ZRP has a role in Zimbabwe’s socio-economic growth – Commissioner General
Zimbabwe’s police force has in recent years acquired a bad reputation linked to alleged brutality and corruption. This reputation has had adverse effects on its public perception with the Southern African country being ranked 160 out of 175 countries in the 2019 Corruption Perceptions Index. Resultantly, The Zimbabwe Republic Police has been on a rebranding exercise which is aimed at transforming the organisation’s public perception.
ZRP’S image has really been under scrutiny for the public and different institutions, one of them being the Media institute of southern Africa (MISA), petitioned the Zimbabwe Republic Police in April following the firing of teargas canisters by the police into the offices of online publication 263Chat in Harare.

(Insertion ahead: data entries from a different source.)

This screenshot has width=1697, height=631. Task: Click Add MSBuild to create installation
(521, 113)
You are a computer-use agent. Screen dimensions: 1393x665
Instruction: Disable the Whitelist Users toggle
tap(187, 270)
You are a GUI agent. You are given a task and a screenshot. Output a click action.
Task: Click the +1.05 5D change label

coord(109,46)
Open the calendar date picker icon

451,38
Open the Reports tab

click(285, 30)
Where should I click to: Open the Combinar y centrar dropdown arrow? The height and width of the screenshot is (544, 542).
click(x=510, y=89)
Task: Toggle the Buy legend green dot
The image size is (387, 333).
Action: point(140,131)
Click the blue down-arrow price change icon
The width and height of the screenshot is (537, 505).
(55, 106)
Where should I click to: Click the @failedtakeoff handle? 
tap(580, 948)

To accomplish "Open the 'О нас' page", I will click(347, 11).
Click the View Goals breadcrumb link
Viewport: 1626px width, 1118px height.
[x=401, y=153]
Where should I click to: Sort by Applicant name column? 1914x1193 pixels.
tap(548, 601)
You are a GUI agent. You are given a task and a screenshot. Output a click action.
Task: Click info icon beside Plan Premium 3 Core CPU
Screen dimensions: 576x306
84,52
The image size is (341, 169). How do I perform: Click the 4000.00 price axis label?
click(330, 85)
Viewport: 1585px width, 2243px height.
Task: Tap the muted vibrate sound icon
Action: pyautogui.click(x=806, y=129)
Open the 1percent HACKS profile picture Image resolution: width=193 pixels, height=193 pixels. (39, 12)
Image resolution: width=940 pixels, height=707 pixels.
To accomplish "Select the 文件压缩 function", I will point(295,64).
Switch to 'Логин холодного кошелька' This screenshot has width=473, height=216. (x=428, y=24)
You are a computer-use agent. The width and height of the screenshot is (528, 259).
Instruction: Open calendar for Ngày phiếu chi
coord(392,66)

This bad reputation had spread even internationally as witnessed by a travel review website called Trip Advisor. Some of the comments on that site about Zimbabwe’s traffic police are not pleasing and paint a very bad picture for our tourism sector and therefore necessitate not only rebranding but an attitudinal change.
Officially opening a rebranding refresher training for Assistant inspectors at Morris Depot on Tuesday 05 November 2019. Commissioner-General, in a speech read on his behalf by the Deputy Commissioner General Ngirande, said that “the organization’s objective is to critically introspect, strategise and align its services to the provisions of the constitution and more importantly to the expectations of the citizenry. We have a role as a police service of guaranteeing an environment that is conducive for socio-economic growth.”
The trainees comprised sixty-one male and thirty-nine female participants making a total of one hundred Assistant Inspectors. Some of the training areas include criminal records management, traffic enforcement, human rights and policing and drug trafficking and trafficking in persons.
“As Members-in-Charge operations and crime, I cannot overemphasize the responsibilities you have. Indeed your subordinates look up to you for guidance while the public expects you to give them a superior service”.
“Let me highlight that as Command, we are aware of the operational and administrative challenges you are facing in your day to to day duties. Be informed that the government is working flat out to mitigate the challenges through resourcing the organisation,” said the police Chief.